Task data -
=== Begin Enclosure ===

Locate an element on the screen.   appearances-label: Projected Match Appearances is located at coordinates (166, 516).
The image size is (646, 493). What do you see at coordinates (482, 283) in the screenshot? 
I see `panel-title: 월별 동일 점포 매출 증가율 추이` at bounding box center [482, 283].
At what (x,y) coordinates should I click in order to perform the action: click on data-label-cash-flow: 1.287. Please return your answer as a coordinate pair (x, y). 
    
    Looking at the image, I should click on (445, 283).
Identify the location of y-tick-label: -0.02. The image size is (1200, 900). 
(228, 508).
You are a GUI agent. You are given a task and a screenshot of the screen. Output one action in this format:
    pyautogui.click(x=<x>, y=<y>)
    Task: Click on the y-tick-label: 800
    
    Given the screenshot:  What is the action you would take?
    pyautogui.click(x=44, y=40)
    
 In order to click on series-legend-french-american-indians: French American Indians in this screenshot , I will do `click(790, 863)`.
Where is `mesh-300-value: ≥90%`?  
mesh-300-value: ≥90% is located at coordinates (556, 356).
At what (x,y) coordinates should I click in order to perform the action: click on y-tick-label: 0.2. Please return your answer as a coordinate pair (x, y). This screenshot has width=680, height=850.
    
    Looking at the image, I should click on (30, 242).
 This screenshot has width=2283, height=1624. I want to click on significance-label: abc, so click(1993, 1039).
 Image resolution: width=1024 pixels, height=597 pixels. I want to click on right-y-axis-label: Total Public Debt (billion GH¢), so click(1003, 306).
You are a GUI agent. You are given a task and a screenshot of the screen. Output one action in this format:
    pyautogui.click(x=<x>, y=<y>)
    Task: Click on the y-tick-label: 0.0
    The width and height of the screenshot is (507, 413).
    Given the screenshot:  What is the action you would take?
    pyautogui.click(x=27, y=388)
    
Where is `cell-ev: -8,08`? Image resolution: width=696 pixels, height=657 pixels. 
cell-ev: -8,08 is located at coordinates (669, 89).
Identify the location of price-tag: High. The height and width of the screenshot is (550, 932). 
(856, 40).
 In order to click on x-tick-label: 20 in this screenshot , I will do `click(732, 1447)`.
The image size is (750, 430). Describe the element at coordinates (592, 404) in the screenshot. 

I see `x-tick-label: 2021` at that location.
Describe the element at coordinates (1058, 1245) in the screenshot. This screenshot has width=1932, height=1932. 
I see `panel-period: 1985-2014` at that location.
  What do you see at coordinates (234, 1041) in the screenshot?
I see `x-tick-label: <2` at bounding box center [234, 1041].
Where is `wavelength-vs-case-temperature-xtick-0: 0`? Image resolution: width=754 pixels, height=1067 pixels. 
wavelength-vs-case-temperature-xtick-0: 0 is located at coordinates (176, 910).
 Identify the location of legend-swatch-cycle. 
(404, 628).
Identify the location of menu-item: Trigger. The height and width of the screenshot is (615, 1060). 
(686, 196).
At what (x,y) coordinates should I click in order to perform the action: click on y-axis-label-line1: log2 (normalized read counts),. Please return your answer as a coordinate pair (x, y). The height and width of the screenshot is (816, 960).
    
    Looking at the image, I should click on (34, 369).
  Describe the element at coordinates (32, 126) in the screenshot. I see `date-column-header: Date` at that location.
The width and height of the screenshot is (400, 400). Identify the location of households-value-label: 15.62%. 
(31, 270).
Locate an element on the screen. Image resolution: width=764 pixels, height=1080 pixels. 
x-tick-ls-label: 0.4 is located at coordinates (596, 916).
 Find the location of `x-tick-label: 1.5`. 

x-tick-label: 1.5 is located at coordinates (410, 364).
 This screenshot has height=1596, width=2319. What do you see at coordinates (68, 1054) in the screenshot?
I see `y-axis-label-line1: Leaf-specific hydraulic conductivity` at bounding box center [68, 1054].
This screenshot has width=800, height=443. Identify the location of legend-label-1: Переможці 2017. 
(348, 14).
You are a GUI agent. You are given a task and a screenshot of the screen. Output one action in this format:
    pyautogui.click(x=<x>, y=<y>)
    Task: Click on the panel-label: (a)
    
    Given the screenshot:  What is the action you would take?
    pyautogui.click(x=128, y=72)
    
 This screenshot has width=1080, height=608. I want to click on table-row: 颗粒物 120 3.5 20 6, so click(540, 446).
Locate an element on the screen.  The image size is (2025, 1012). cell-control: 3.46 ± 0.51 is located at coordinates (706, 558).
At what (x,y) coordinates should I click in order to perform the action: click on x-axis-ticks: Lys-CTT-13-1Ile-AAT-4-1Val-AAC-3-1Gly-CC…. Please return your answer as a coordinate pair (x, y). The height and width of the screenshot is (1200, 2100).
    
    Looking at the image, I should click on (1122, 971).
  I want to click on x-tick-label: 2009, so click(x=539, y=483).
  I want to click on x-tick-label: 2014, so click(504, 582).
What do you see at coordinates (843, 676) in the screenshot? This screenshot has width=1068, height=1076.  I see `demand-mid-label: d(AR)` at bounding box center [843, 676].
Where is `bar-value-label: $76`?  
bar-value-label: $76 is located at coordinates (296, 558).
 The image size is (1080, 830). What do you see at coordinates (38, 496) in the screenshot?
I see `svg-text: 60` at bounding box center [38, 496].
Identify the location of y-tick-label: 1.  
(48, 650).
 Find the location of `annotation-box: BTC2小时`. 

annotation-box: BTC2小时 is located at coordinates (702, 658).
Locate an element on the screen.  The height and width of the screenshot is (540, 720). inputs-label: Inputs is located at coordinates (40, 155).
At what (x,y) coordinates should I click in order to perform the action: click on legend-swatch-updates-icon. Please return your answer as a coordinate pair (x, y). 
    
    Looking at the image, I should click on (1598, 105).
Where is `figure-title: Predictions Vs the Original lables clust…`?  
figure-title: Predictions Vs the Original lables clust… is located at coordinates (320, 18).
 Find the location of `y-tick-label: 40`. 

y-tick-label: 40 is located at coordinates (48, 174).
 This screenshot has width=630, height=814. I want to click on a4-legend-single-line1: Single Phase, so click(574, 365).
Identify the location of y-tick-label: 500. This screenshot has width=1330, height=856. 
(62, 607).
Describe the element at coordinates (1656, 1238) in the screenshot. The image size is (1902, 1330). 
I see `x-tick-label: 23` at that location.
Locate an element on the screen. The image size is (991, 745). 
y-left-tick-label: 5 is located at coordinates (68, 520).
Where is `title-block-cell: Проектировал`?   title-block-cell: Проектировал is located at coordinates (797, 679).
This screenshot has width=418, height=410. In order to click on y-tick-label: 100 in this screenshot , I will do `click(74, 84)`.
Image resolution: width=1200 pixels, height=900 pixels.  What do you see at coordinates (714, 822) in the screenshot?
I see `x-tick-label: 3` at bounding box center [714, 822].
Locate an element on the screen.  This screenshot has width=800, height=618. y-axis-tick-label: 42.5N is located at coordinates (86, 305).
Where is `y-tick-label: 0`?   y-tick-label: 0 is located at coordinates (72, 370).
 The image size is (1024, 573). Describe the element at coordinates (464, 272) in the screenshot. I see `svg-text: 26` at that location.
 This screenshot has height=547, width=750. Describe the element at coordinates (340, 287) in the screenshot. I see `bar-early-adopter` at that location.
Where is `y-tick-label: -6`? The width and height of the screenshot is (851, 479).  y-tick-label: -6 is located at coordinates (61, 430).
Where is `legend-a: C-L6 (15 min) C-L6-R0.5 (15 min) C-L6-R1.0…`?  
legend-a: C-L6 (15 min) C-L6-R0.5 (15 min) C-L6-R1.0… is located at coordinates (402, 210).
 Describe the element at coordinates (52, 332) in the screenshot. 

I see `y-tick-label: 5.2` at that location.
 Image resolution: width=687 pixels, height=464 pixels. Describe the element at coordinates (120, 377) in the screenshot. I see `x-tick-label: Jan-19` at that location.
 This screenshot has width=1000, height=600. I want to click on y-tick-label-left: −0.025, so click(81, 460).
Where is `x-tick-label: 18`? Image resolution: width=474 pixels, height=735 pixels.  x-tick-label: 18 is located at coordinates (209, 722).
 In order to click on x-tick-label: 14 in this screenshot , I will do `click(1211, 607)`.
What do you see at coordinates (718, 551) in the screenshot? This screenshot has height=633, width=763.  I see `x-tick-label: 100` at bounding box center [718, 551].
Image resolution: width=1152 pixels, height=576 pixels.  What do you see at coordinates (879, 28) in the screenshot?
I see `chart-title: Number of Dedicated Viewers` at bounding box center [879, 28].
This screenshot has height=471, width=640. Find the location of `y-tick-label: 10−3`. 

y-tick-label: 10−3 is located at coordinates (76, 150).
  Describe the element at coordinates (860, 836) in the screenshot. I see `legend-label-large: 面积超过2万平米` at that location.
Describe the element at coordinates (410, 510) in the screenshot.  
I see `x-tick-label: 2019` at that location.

=== End Enclosure ===

Task statement -
Copy word for word the lines above, starting with the line containing "Identify the location of y-tick-label: -0.02." and ending with the line containing "(228, 508).", both included.

Your solution -
Identify the location of y-tick-label: -0.02. The image size is (1200, 900). 
(228, 508).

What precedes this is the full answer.